◆ Extracted information ◆
____________
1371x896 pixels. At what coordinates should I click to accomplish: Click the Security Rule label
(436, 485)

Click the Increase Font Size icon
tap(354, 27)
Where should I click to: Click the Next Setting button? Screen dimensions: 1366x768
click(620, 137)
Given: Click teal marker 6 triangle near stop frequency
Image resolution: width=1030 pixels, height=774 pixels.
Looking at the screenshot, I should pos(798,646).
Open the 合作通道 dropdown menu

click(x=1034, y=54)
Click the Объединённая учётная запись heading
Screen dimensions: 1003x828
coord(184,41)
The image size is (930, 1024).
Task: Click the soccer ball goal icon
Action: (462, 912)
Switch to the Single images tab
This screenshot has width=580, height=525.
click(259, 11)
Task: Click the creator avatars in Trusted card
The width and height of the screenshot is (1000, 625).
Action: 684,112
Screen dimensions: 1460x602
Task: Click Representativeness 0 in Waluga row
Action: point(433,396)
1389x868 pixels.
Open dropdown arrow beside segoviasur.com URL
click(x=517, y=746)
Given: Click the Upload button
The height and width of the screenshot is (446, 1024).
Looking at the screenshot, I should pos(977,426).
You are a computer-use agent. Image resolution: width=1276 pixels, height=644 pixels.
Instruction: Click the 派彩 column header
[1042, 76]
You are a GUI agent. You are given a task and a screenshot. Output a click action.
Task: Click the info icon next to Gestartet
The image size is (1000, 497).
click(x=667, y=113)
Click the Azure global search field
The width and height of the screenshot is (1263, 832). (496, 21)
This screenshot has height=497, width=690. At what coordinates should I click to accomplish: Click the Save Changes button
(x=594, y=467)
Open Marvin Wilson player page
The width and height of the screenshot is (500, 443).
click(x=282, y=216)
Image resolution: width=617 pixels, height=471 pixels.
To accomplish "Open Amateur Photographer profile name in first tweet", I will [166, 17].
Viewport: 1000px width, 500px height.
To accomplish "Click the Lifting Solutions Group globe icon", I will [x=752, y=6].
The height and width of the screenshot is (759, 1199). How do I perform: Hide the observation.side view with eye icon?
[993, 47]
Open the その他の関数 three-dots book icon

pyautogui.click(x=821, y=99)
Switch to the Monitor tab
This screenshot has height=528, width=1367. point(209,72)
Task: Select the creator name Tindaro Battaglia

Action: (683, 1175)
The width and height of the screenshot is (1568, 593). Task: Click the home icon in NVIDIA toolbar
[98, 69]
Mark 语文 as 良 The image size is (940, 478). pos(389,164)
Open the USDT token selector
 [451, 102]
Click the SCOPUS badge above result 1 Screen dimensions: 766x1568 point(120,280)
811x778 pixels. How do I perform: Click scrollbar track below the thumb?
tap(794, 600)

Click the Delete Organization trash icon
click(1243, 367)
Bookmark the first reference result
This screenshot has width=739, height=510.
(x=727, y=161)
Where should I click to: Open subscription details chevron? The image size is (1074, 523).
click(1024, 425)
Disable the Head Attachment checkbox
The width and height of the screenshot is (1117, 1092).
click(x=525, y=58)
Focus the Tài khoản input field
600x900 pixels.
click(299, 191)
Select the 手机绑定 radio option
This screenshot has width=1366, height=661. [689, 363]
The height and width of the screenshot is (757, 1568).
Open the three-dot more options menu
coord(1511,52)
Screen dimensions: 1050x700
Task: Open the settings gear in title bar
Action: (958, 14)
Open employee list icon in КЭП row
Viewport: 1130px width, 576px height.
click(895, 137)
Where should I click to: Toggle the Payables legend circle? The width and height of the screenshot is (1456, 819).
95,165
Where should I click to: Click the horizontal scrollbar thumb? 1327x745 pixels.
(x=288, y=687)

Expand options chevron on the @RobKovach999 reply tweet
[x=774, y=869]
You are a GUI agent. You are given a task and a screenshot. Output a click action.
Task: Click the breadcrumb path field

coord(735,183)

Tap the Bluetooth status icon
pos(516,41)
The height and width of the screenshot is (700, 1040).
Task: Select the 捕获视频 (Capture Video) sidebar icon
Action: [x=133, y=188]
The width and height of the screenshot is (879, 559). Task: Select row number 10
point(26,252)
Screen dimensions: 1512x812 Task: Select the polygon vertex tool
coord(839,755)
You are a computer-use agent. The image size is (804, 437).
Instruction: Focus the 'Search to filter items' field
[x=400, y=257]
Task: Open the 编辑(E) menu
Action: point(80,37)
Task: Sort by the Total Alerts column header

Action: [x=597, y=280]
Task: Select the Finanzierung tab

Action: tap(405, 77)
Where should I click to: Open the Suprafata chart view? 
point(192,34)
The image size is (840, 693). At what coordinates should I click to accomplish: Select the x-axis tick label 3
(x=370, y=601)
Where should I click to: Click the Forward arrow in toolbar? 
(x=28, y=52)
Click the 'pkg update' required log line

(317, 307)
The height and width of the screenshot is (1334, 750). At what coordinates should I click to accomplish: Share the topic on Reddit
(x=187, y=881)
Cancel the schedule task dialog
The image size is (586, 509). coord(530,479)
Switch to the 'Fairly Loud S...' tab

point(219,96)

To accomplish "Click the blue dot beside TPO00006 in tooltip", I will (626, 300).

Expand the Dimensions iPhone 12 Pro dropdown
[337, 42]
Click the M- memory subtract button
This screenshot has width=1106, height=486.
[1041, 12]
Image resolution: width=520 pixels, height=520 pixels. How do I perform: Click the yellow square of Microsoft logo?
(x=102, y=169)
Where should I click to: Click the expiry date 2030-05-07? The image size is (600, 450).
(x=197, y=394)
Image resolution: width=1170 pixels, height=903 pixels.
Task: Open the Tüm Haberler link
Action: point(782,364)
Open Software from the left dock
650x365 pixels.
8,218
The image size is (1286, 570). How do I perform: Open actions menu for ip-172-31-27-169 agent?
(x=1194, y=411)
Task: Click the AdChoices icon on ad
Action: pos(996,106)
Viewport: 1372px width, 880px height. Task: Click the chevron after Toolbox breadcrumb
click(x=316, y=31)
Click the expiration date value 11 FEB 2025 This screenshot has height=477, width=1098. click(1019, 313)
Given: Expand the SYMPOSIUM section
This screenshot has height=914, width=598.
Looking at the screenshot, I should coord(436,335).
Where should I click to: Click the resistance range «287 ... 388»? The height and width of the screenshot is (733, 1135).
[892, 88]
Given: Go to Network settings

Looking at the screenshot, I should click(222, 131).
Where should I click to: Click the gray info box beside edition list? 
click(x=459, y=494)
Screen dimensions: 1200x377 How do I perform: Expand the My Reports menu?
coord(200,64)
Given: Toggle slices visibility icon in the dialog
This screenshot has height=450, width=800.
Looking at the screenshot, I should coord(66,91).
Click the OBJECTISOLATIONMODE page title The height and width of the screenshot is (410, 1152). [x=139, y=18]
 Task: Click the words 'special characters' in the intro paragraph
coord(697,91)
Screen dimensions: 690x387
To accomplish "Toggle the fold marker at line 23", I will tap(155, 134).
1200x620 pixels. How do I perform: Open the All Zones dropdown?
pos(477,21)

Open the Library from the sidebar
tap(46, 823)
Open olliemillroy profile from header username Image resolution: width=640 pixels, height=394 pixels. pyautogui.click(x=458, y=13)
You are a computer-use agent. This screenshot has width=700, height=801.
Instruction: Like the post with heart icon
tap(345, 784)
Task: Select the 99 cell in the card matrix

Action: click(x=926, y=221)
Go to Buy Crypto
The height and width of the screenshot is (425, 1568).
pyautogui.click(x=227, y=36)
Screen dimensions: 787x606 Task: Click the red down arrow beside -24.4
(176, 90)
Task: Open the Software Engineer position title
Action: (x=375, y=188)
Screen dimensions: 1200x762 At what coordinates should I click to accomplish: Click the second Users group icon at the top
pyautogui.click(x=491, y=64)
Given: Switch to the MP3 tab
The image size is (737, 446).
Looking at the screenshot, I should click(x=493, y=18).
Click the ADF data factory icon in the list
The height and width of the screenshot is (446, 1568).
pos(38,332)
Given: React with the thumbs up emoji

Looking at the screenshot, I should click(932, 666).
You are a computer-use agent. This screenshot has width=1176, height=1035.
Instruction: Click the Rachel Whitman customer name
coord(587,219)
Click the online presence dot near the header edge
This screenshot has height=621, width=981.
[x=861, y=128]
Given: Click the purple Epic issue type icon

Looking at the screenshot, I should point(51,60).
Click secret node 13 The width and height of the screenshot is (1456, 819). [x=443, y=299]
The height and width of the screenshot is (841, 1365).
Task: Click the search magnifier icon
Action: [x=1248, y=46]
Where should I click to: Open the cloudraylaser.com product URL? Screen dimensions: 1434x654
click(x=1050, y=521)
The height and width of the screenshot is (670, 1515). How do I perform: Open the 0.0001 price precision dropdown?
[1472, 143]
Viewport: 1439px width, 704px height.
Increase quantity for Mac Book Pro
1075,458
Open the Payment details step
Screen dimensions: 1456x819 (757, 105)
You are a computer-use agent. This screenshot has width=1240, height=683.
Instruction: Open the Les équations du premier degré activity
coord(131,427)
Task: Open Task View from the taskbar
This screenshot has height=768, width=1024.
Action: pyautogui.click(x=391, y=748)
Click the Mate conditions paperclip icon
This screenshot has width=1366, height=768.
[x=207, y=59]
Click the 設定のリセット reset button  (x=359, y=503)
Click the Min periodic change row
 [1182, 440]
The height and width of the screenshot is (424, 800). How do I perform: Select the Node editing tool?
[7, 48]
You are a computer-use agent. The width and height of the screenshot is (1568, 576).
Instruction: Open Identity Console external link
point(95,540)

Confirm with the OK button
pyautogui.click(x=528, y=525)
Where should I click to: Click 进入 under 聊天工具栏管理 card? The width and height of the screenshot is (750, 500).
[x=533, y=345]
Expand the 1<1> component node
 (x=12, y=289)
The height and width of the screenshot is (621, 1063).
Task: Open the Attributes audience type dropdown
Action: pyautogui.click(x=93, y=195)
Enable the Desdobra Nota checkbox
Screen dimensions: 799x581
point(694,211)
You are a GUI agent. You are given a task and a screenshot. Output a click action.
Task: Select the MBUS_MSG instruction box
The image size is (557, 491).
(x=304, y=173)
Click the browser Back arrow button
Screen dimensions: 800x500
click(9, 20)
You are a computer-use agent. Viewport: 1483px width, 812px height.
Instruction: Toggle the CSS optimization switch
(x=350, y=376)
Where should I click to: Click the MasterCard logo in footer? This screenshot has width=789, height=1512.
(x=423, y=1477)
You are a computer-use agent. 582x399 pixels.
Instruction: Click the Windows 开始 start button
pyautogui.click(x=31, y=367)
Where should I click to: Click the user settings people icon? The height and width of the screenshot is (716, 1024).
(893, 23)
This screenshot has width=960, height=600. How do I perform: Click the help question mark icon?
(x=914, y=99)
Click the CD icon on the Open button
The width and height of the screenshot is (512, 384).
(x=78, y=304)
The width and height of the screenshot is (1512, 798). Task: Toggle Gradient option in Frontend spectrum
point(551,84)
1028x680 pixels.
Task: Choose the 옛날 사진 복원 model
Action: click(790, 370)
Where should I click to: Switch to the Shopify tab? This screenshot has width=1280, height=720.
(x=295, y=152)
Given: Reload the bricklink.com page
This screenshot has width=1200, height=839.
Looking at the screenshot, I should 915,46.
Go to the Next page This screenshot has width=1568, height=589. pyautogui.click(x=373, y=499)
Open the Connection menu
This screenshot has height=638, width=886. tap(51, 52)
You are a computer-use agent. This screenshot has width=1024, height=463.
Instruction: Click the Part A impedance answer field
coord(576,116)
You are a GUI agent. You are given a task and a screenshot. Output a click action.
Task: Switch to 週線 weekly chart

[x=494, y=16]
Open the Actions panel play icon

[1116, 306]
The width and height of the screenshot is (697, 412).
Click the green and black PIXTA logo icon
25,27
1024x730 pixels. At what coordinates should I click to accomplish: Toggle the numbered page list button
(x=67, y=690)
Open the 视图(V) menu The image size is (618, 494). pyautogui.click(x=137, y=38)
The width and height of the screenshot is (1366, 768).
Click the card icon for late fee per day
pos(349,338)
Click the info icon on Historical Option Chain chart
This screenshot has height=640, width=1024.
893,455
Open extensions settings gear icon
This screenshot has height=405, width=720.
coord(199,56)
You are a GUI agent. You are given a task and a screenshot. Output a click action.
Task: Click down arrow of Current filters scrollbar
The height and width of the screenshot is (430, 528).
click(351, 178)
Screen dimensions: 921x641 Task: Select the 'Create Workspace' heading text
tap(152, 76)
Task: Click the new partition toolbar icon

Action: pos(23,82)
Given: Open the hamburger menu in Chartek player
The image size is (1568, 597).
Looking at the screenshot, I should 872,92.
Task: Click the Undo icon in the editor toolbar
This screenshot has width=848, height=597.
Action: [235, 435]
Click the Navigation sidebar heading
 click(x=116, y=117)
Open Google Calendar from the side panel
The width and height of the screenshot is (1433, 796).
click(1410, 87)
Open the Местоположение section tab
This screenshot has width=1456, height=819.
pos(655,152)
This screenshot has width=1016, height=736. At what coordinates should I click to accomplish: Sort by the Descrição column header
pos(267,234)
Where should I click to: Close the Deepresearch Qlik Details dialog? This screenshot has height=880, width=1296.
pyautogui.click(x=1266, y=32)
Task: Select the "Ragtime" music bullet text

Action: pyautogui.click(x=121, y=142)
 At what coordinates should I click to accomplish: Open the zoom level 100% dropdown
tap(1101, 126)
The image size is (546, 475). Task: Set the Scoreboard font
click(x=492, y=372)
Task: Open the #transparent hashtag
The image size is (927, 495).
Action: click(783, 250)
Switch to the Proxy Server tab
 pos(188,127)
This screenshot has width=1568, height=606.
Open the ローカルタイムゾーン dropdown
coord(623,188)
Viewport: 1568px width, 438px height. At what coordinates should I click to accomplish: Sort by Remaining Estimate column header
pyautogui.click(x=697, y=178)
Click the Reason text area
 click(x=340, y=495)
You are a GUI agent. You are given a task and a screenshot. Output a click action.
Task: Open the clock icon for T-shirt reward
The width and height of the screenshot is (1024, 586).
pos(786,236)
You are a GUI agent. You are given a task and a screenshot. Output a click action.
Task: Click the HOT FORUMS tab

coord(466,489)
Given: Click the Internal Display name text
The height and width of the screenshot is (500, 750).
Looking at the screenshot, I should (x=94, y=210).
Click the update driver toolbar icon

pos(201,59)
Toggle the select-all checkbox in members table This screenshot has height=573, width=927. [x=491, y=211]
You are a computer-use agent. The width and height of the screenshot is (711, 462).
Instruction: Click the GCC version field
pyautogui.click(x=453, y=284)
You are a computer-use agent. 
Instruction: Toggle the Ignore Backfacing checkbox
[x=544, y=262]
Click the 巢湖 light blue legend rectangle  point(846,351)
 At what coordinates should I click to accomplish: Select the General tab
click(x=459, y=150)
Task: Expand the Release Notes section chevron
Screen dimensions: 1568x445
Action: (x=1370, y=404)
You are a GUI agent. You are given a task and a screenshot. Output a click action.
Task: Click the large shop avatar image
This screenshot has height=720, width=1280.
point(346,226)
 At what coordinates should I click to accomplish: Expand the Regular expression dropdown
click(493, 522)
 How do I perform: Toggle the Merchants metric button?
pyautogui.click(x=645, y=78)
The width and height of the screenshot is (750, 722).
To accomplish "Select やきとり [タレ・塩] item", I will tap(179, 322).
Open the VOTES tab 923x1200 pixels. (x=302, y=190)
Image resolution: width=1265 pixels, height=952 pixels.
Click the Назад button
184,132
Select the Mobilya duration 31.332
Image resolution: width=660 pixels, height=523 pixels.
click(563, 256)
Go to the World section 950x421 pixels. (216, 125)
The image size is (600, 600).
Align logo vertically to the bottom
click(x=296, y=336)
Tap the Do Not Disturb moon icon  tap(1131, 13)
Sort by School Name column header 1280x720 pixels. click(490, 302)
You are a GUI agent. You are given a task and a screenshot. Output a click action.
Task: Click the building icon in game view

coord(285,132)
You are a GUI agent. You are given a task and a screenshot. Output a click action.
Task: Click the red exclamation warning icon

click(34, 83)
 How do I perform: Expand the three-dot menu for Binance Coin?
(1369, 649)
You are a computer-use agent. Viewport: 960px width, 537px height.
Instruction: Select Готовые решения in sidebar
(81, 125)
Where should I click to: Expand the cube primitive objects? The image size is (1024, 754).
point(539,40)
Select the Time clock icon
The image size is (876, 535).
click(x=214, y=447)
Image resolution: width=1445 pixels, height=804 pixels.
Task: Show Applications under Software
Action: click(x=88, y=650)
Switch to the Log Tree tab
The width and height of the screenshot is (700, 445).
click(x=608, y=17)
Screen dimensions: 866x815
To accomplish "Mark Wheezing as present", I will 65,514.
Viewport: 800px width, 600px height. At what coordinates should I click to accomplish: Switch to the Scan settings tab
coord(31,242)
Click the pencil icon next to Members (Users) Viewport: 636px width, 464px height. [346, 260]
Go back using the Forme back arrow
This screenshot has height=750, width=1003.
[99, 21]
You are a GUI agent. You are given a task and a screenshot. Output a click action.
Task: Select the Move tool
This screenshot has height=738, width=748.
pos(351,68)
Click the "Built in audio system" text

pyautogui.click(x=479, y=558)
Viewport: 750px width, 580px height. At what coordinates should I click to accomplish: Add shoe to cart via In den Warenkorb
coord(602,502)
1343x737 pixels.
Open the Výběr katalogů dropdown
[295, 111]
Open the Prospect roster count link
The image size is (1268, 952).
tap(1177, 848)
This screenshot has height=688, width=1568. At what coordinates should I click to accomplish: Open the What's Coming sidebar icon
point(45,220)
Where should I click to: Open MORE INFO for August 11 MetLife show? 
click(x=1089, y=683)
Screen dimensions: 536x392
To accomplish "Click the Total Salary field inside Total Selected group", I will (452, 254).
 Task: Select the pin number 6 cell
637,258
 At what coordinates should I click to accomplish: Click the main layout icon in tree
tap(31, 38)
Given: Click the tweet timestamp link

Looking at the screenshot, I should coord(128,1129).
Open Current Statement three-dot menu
____________
◆ How to complete this task ◆
Extract from the records above the lines from the one containing "Task: Click the HOT FORUMS tab" to the one containing "The width and height of the screenshot is (750, 722).", both lines included, exactly as they appear and with nothing else.

◆ Exercise output ◆
Task: Click the HOT FORUMS tab

coord(466,489)
Given: Click the Internal Display name text
The height and width of the screenshot is (500, 750).
Looking at the screenshot, I should (x=94, y=210).
Click the update driver toolbar icon

pos(201,59)
Toggle the select-all checkbox in members table This screenshot has height=573, width=927. [x=491, y=211]
You are a computer-use agent. The width and height of the screenshot is (711, 462).
Instruction: Click the GCC version field
pyautogui.click(x=453, y=284)
You are a computer-use agent. 
Instruction: Toggle the Ignore Backfacing checkbox
[x=544, y=262]
Click the 巢湖 light blue legend rectangle  point(846,351)
 At what coordinates should I click to accomplish: Select the General tab
click(x=459, y=150)
Task: Expand the Release Notes section chevron
Screen dimensions: 1568x445
Action: (x=1370, y=404)
You are a GUI agent. You are given a task and a screenshot. Output a click action.
Task: Click the large shop avatar image
This screenshot has height=720, width=1280.
point(346,226)
 At what coordinates should I click to accomplish: Expand the Regular expression dropdown
click(493, 522)
 How do I perform: Toggle the Merchants metric button?
pyautogui.click(x=645, y=78)
The width and height of the screenshot is (750, 722).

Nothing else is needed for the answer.